Welche Beschränkungen gelten?

 

Das Notvertretungsrecht ist für folgende Fälle ausgeschlossen:

1.            Die Ehegatten leben getrennt.

2.            Es ist bekannt, dass eine Notvertretung im vorherein abgelehnt wurde.

3.            Jemand anderes ist bevollmächtigt oder ein Betreuer wurde bestellt.

4.            Es wurde bereits das Notvertretungsrecht ausgeübt und die sechs-Monats-Frist ist abgelaufen.

 

Was, wenn ich gar nicht von meinem Ehegatten „notvertreten“ werden möchte?

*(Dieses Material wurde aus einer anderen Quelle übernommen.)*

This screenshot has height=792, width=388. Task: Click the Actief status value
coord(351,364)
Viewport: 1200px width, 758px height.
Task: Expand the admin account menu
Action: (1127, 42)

Das Notvertretungsrecht kann mittels Widerspruchs ausgeschlossen werden. Wer -aus welchen Gründen auch immer- das Notvertretungsrecht des Ehegatten nicht wünscht, kann zukünftig einen Widerspruch in das Zentrale Vorsorgeregister der Bundesnotarkammer eintragen lassen. Dieser Widerspruch schließt dann das Notvertretungsrecht des Ehegatten aus. Er regelt jedoch nicht, wer stattdessen für einen handeln soll.

 

Ist durch das neue Notvertretungsrecht eine Vorsorgevollmacht sinnlos geworden?

 

Nein! Das Notvertretungsrecht zeigt gerade, wie wichtig eine Vorsorgevollmacht, ggf. in Verbindung mit einer Patientenverfügung ist, da es nur sehr begrenzte Handlungsmöglichkeiten bietet. Es ist auf Gesundheitsfragen beschränkt und umfasst keine Vermögensangelegenheiten. Muss beispielsweise eine Rechnung bezahlt werden und ist dafür ein Kontozugriff notwendig, hilft das Notvertretungsrecht nicht weiter. Genauso wenn etwa nach einem Unfall die Wohnung behindertengerecht umgebaut werden muss, und hierfür ein Kredit aufgenommen werden muss.

Ferner ist das Notvertretungsrecht zeitlich beschränkt auf eine Dauer von maximal sechs Monaten. Nach Ablauf dieser Zeit muss ein Betreuer bestellt werden. Diese (meist fremde Person) entscheidet dann über die Vornahme eines ärztlichen Eingriffs.

Zwar ist das neue Gesetz ein richtiger und wichtiger Schritt in Richtung der Bedürfnisse der Menschen in medizinischen Notfallsituationen, dennoch werden wichtige Bereiche nicht miteinbezogen und es wird nicht auf die individuellen Wünsche der erkrankten Person eingegangen.

 

Unsere Empfehlung bleibt daher ganz klar, sich möglichst frühzeitig um eine schriftlich erklärte Vorsorgevollmacht samt Patientenverfügung zu kümmern. Der Ehegatte kann so individuelle Regelungen treffen, bevorzugte Vertrauenspersonen benennen und weitere Details zu Maßnahmen definieren. Nur eine individuelle Vorsorgevollmacht kann den Wünschen des Patienten gerecht werden.

 

Wie bei vielen Dingen im Leben gilt auch für die Vorsorgevollmacht: Besser haben, als brauchen.